=== Section Start ===

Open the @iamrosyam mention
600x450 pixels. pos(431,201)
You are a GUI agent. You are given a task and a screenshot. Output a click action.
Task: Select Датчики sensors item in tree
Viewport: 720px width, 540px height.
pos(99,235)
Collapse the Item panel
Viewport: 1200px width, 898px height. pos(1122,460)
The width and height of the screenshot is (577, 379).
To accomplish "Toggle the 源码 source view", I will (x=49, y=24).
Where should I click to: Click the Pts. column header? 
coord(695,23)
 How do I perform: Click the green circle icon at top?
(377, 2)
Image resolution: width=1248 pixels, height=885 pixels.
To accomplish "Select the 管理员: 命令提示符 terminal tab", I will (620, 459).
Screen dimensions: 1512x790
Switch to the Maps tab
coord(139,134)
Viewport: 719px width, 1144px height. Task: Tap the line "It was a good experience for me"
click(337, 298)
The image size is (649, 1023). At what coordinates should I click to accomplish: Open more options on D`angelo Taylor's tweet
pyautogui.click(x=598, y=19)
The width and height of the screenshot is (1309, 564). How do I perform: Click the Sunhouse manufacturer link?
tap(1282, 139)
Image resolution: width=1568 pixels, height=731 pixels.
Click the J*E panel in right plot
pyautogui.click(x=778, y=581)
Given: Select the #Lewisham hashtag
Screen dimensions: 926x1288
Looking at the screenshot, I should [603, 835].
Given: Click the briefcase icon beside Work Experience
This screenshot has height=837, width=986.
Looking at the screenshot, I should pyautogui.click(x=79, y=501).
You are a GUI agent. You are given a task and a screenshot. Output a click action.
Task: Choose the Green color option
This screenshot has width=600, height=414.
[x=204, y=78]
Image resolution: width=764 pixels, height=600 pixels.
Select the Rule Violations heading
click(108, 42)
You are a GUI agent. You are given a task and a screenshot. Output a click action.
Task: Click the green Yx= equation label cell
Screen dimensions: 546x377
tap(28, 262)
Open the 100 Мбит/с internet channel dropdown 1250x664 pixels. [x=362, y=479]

=== Section End ===

**Task requirements**
Hand back the whole listing, exactly as it is.

**Result**
Open the @iamrosyam mention
600x450 pixels. pos(431,201)
You are a GUI agent. You are given a task and a screenshot. Output a click action.
Task: Select Датчики sensors item in tree
Viewport: 720px width, 540px height.
pos(99,235)
Collapse the Item panel
Viewport: 1200px width, 898px height. pos(1122,460)
The width and height of the screenshot is (577, 379).
To accomplish "Toggle the 源码 source view", I will (x=49, y=24).
Where should I click to: Click the Pts. column header? 
coord(695,23)
 How do I perform: Click the green circle icon at top?
(377, 2)
Image resolution: width=1248 pixels, height=885 pixels.
To accomplish "Select the 管理员: 命令提示符 terminal tab", I will (620, 459).
Screen dimensions: 1512x790
Switch to the Maps tab
coord(139,134)
Viewport: 719px width, 1144px height. Task: Tap the line "It was a good experience for me"
click(337, 298)
The image size is (649, 1023). At what coordinates should I click to accomplish: Open more options on D`angelo Taylor's tweet
pyautogui.click(x=598, y=19)
The width and height of the screenshot is (1309, 564). How do I perform: Click the Sunhouse manufacturer link?
tap(1282, 139)
Image resolution: width=1568 pixels, height=731 pixels.
Click the J*E panel in right plot
pyautogui.click(x=778, y=581)
Given: Select the #Lewisham hashtag
Screen dimensions: 926x1288
Looking at the screenshot, I should [603, 835].
Given: Click the briefcase icon beside Work Experience
This screenshot has height=837, width=986.
Looking at the screenshot, I should pyautogui.click(x=79, y=501).
You are a GUI agent. You are given a task and a screenshot. Output a click action.
Task: Choose the Green color option
This screenshot has width=600, height=414.
[x=204, y=78]
Image resolution: width=764 pixels, height=600 pixels.
Select the Rule Violations heading
click(108, 42)
You are a GUI agent. You are given a task and a screenshot. Output a click action.
Task: Click the green Yx= equation label cell
Screen dimensions: 546x377
tap(28, 262)
Open the 100 Мбит/с internet channel dropdown 1250x664 pixels. [x=362, y=479]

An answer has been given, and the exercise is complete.